Sensitivity of summer ensembles of super-parameterized US mesoscale convective systems to cloud resolving model microphysics and resolution

Friday, 19 December 2014
Elizabeth Elliott1, Sungduk Yu1, Gabriel J Kooperman2, Hugh Morrison3, Minghuai Wang4 and Michael S Pritchard1, (1)University of California Irvine, Irvine, CA, United States, (2)University of California San Diego, La Jolla, CA, United States, (3)National Center for Atmospheric Research, Boulder, CO, United States, (4)Pacific Northwest National Lab, Richland, WA, United States
Microphysical and resolution sensitivities of explicitly resolved convection within mesoscale convective systems (MCSs) in the central United States are well documented in the context of single case studies simulated by cloud resolving models (CRMs) under tight boundary and initial condition constraints.
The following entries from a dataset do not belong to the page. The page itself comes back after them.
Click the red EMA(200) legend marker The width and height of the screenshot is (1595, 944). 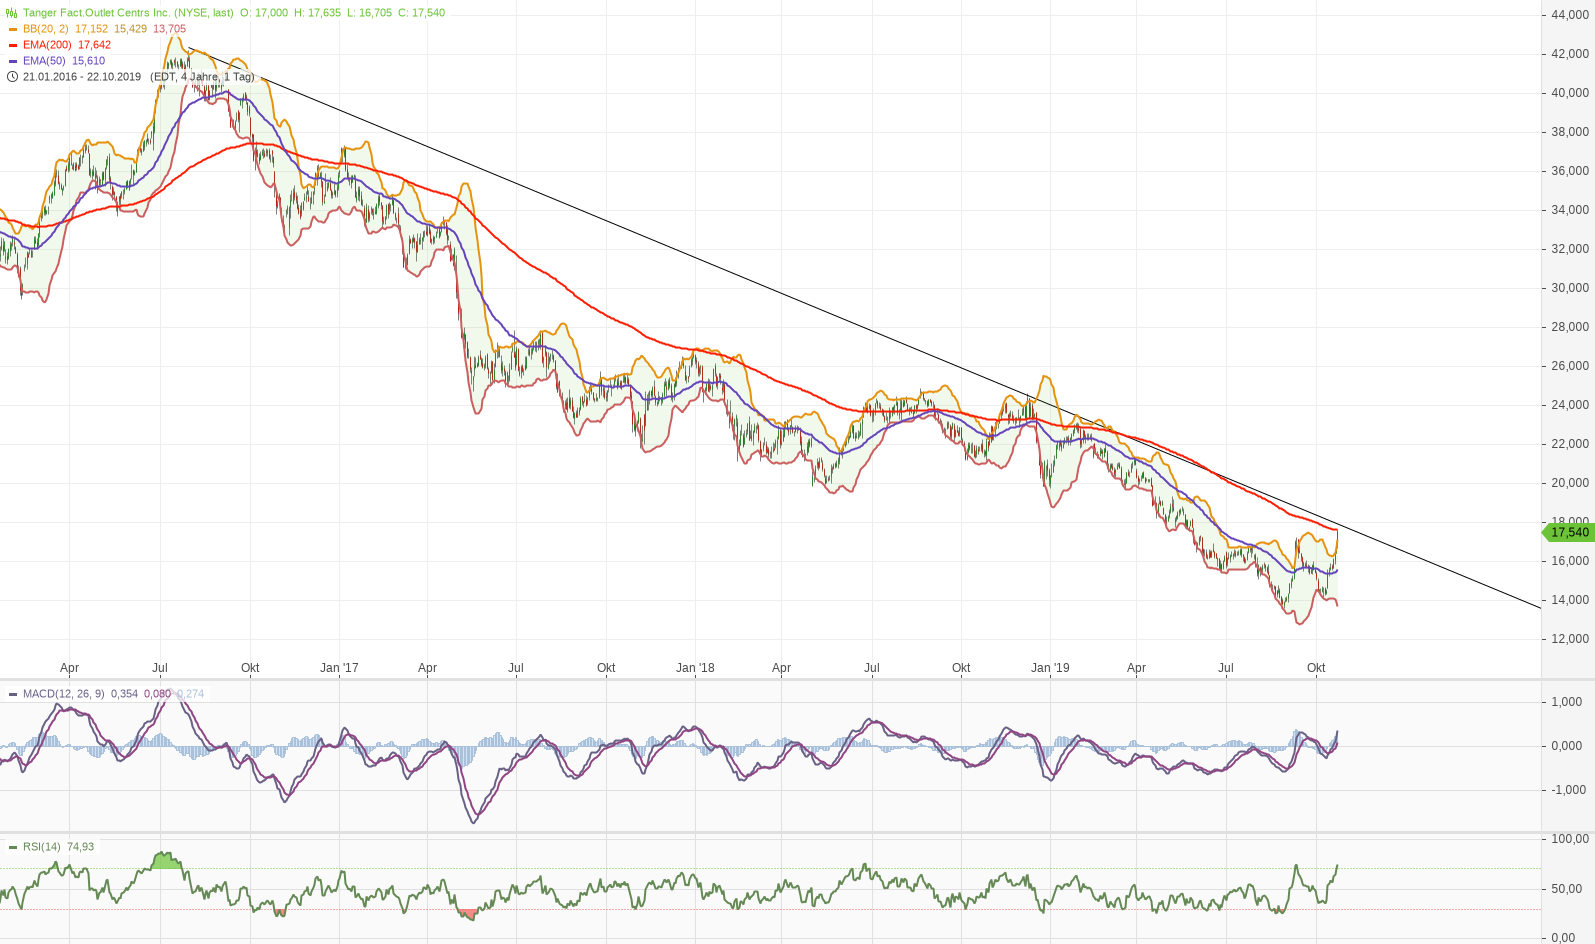[x=13, y=45]
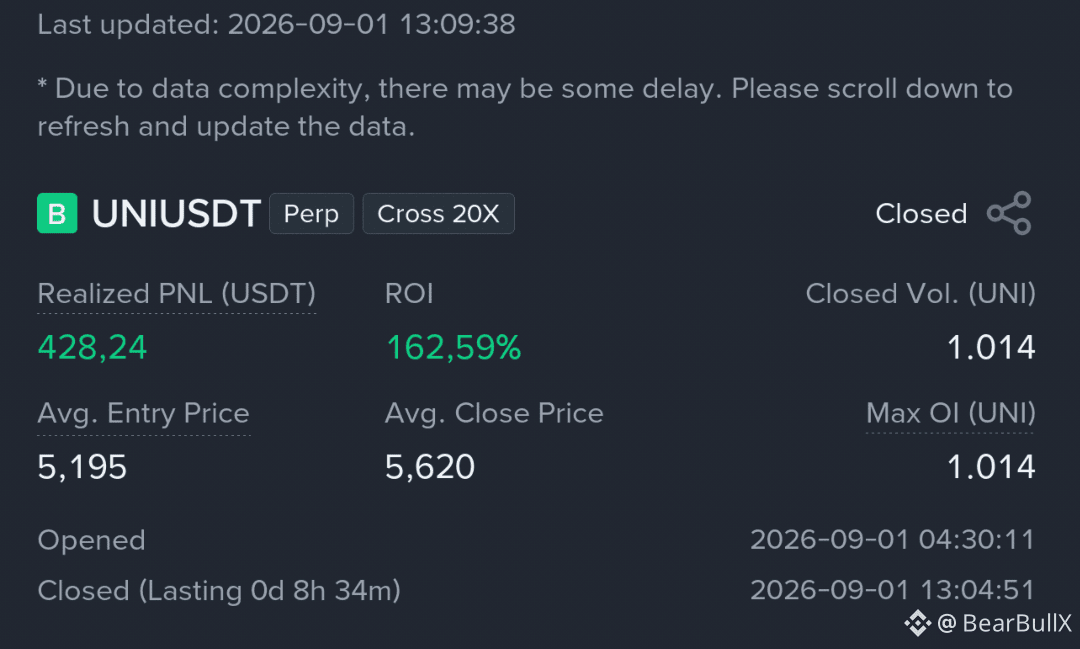Click the 5,620 average close price
The image size is (1080, 649).
click(430, 467)
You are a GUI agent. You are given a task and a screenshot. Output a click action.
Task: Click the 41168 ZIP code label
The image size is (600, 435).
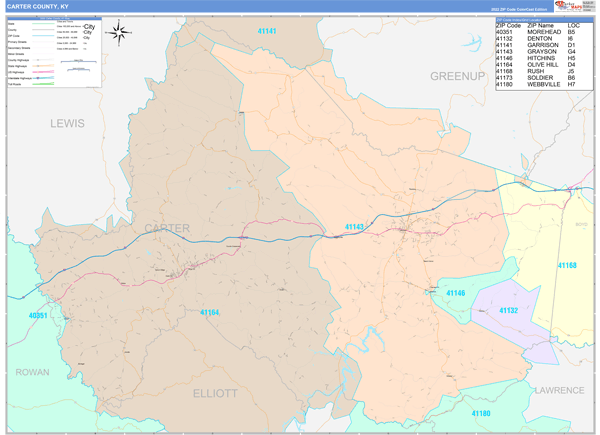566,265
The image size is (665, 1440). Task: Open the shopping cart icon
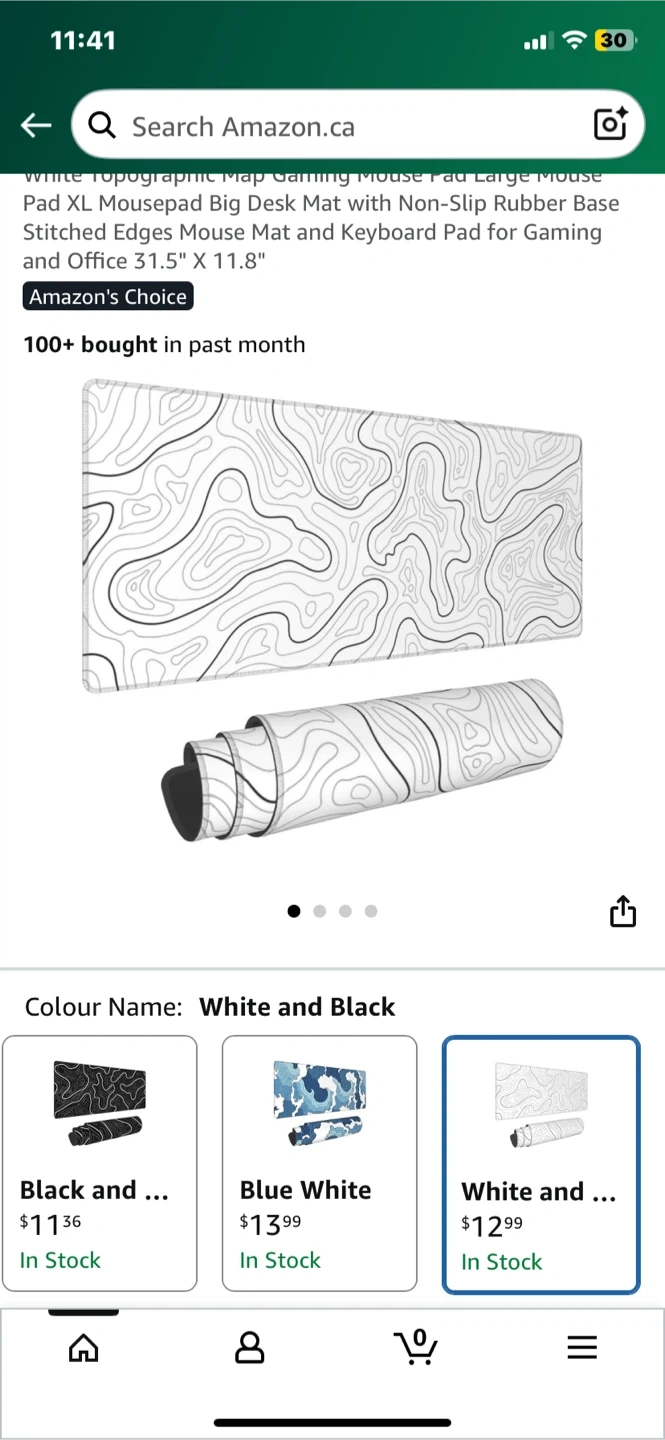(415, 1347)
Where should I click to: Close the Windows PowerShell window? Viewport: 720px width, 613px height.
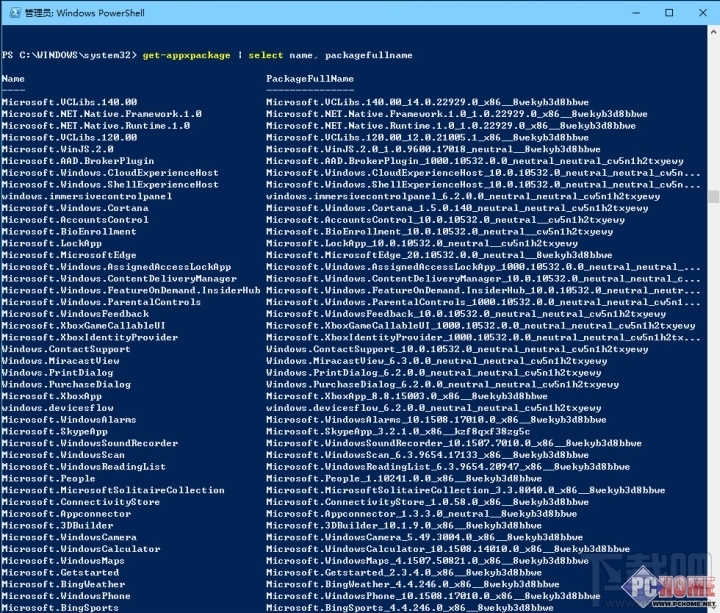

While such an experimental design allows researchers to causatively isolate the effects of CRM microphysical and resolution parameterizations on modeled MCSs, it is still challenging to produce conclusions generalizable to multiple storms. The uncertainty associated with the results of such experiments comes both from the necessary physical constraints imposed by the limited CRM domain as well as the inability to evaluate or control model internal variability. A computationally practical method to minimize these uncertainties is the use of super-parameterized (SP) global climate models (GCMs), in which CRMs are embedded within GCMs to allow their free interaction with one another as orchestrated by large-scale global dynamics. This study uses NCAR’s SP Community Atmosphere Model 5 (SP-CAM5) to evaluate microphysical and horizontal resolution sensitivities in summer ensembles of nocturnal MCSs in the central United States. Storm events within each run were identified using an objective empirical orthogonal function (EOF) algorithm, then further calibrated to harmonize individual storm signals and account for the temporal and spatial heterogeneity between them. Three summers of control data from a baseline simulation are used to assess model internal interannual variability to measure its magnitude relative to sensitivities in a number of distinct experimental runs with varying CRM parameters. Results comparing sensitivities of convective intensity to changes in fall speed assumptions about dense rimed species, one- vs. two-moment microphysics, and CRM horizontal resolution will be discussed.